Pilgerreise nach Altötting: Gemeinschaft und Glauben zum 50. Geburtstag von Harald Luckerbauer
Heute ist der 30.06.2026 und in Altötting hat sich etwas ganz Besonderes zugetragen. Eine Gruppe von 35 Pilgern machte sich auf den Weg nach Bayern, um die Spuren der Gottesmutter und des Heiligen Bruders Konrad zu erkunden. Das Ganze geschah anlässlich des 50. Geburtstags von Harald Luckerbauer, einem Priester und Busfahrer, der die Gruppe mit Herz und Seele begleitete. Ein schöner Anlass, der die Leute zusammenbrachte – und das nicht nur um die spirituelle Reise, sondern auch um Gemeinschaft und Feiern zu zelebrieren.
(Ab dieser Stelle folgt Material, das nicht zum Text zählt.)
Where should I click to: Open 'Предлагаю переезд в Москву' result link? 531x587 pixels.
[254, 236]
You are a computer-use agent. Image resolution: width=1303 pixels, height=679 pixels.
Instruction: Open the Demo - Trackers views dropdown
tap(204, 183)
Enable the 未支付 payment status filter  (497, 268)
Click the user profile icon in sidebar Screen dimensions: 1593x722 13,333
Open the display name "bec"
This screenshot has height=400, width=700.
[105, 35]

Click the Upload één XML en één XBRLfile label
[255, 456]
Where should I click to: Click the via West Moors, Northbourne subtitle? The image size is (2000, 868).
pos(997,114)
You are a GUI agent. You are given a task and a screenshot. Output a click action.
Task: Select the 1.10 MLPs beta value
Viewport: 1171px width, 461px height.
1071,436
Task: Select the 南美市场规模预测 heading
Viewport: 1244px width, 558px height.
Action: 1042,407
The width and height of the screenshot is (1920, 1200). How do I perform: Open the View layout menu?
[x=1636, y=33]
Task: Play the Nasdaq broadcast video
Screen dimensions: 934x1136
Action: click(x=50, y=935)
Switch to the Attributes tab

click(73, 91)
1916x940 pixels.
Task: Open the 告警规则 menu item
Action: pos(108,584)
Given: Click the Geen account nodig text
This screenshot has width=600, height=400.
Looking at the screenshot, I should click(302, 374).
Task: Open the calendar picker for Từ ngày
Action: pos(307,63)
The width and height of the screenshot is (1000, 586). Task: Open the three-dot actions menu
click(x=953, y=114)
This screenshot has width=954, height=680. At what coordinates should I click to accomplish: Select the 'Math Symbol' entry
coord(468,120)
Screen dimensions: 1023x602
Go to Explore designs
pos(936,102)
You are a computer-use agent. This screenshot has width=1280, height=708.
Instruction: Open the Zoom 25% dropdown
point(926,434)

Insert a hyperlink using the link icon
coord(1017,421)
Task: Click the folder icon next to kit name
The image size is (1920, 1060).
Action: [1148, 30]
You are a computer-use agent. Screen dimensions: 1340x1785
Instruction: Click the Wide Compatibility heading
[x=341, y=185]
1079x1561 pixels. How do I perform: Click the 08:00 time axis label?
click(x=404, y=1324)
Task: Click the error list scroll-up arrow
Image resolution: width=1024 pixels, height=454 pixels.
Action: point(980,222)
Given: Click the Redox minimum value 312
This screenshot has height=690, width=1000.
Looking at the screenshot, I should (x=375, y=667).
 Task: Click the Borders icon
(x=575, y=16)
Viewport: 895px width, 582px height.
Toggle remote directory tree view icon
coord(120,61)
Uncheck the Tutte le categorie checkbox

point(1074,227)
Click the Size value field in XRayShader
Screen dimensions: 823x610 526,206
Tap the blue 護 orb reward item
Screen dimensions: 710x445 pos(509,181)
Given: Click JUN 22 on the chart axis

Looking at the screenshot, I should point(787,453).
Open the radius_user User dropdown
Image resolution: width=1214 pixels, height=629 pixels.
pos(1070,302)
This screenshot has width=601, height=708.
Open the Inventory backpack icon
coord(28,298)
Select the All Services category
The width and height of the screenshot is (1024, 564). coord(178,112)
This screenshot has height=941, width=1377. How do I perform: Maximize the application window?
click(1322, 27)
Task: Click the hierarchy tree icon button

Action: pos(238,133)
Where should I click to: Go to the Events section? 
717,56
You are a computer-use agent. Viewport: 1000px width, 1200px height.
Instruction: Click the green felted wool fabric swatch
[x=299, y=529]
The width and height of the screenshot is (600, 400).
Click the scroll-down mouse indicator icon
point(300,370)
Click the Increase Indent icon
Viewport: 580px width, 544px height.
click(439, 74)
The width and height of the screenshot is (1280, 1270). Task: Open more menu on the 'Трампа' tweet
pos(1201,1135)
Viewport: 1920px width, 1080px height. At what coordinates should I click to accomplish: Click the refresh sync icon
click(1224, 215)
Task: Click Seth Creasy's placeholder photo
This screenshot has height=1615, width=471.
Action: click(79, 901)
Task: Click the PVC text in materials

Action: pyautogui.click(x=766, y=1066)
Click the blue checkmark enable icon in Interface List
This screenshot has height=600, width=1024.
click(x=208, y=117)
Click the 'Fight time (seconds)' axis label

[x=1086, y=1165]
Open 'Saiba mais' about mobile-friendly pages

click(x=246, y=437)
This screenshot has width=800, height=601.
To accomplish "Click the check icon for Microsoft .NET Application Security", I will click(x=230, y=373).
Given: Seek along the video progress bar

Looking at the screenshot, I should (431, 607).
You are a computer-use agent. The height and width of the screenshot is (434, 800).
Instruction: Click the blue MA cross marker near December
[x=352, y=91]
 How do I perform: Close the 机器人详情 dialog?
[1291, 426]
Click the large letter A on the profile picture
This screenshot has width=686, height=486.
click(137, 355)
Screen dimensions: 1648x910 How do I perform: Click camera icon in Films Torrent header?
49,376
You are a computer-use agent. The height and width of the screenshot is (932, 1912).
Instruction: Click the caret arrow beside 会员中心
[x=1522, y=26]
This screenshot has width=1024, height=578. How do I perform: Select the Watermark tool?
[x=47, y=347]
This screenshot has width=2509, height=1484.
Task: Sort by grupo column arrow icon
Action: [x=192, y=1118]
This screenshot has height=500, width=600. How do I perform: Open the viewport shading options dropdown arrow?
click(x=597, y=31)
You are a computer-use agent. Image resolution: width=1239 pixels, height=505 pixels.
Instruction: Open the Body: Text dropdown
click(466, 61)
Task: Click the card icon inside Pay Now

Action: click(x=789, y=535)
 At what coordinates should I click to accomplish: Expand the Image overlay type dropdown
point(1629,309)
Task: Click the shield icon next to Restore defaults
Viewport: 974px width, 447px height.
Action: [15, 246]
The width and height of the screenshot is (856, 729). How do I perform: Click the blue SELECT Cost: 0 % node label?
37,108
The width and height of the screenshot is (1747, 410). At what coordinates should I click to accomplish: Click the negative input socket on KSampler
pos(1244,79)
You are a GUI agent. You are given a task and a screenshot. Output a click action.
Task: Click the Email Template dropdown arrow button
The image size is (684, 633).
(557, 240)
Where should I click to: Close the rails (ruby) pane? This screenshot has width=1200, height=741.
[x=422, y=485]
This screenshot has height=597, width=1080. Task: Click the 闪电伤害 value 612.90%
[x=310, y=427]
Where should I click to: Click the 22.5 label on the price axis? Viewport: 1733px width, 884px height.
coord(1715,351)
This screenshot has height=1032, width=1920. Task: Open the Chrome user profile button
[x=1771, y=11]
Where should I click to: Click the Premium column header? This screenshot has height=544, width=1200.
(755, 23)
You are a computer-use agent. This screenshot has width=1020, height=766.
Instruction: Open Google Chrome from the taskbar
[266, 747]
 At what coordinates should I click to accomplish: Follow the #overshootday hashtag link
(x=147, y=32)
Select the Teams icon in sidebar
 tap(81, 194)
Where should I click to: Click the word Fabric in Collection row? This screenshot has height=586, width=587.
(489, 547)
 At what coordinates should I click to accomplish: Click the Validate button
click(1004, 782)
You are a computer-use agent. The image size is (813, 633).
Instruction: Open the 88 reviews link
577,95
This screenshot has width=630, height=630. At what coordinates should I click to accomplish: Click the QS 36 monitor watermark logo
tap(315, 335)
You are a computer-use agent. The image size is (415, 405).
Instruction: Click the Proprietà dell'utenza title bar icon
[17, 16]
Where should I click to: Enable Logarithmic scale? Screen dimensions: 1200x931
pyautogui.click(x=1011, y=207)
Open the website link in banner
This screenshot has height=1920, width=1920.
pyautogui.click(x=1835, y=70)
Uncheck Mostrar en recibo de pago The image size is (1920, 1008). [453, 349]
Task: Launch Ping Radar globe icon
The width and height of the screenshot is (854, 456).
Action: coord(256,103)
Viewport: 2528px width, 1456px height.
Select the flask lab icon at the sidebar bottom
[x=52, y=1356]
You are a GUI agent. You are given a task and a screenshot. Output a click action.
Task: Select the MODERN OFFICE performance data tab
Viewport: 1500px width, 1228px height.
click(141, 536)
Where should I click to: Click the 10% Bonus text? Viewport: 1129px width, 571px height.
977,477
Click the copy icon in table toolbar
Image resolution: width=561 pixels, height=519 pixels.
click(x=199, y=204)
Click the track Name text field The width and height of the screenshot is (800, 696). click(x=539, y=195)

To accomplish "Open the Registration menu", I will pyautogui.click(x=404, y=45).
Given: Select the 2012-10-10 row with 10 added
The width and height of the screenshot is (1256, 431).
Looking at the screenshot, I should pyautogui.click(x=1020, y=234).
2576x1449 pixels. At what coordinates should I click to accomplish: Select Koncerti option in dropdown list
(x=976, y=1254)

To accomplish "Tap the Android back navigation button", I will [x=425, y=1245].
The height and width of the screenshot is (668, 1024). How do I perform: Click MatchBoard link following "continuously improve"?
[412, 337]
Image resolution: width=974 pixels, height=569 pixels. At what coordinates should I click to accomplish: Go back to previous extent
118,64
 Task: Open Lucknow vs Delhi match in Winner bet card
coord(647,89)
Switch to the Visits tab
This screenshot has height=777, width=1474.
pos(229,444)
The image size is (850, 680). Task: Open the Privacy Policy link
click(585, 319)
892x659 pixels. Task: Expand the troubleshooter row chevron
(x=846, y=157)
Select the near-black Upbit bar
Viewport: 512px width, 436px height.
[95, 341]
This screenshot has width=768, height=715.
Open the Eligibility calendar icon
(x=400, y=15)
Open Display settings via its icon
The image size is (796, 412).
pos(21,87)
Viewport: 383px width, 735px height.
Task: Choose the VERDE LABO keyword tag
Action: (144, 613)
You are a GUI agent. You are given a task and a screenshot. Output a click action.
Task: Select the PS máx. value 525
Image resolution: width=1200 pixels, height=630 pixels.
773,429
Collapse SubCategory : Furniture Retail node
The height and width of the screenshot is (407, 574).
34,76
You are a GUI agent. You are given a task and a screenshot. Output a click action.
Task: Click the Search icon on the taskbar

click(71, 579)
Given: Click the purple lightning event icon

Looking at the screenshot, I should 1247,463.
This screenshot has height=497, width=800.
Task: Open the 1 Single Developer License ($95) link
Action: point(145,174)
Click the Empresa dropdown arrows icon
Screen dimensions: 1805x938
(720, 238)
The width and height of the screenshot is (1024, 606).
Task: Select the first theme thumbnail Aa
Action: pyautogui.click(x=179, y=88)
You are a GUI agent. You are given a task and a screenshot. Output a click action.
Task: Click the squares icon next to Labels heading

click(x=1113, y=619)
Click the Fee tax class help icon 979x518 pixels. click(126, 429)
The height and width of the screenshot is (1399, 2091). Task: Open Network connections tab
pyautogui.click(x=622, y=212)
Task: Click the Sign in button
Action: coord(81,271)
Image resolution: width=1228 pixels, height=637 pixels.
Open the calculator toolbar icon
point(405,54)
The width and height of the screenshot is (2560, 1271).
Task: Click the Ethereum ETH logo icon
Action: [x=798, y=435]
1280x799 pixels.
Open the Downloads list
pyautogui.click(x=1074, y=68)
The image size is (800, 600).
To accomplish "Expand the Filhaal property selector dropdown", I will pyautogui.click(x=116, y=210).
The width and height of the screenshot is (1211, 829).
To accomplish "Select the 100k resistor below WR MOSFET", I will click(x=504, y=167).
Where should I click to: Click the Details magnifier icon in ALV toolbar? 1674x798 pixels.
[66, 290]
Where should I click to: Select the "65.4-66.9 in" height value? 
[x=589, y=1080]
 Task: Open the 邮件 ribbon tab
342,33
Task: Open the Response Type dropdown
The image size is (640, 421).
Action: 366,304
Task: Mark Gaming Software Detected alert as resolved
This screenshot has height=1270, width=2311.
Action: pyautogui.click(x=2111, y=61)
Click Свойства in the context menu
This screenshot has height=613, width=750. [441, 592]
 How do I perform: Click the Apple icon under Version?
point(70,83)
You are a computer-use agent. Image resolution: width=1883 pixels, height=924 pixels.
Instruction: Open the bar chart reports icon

Die erste Station war die Kirche des Hl. Bruders Konrad im Kapuzinerkloster. Hier war der Heilige über 40 Jahre lang Pförtner und kümmerte sich um die Armen – ein echtes Vorbild. In der modern sanierten Kirche, die mit ihrer hellen, einladenden Atmosphäre besticht, fand der Gottesdienst unter der Leitung von Pfarrvikar P. Daniel statt. Der Steinsarkopharg des Heiligen, der im Mittelpunkt der Kirche steht, ist für Besucher zugänglich und zieht viele Gläubige an – man könnte fast sagen, er strahlt eine besondere Anziehungskraft aus.
Ein Tag voller Entdeckungen
Nach dem Besuch der Kirche ging es weiter zur Altöttinger Gnadenkapelle. Dort hatten die Pilger die Möglichkeit, die spirituelle Stimmung aufzusaugen und sich mit dem historischen Erbe der Stadt vertraut zu machen. Nach einem herzhaften Mittagessen – vielleicht eine bayerische Spezialität? – standen zwei Führungen auf dem Programm. Die erste führte durch das historische Altötting, wo die alten Mauern Geschichten aus vergangenen Zeiten erzählen. Die zweite Führung war im Weihrauchmuseum, wo die Düfte und Aromen der Traditionen die Sinne umschmeichelten.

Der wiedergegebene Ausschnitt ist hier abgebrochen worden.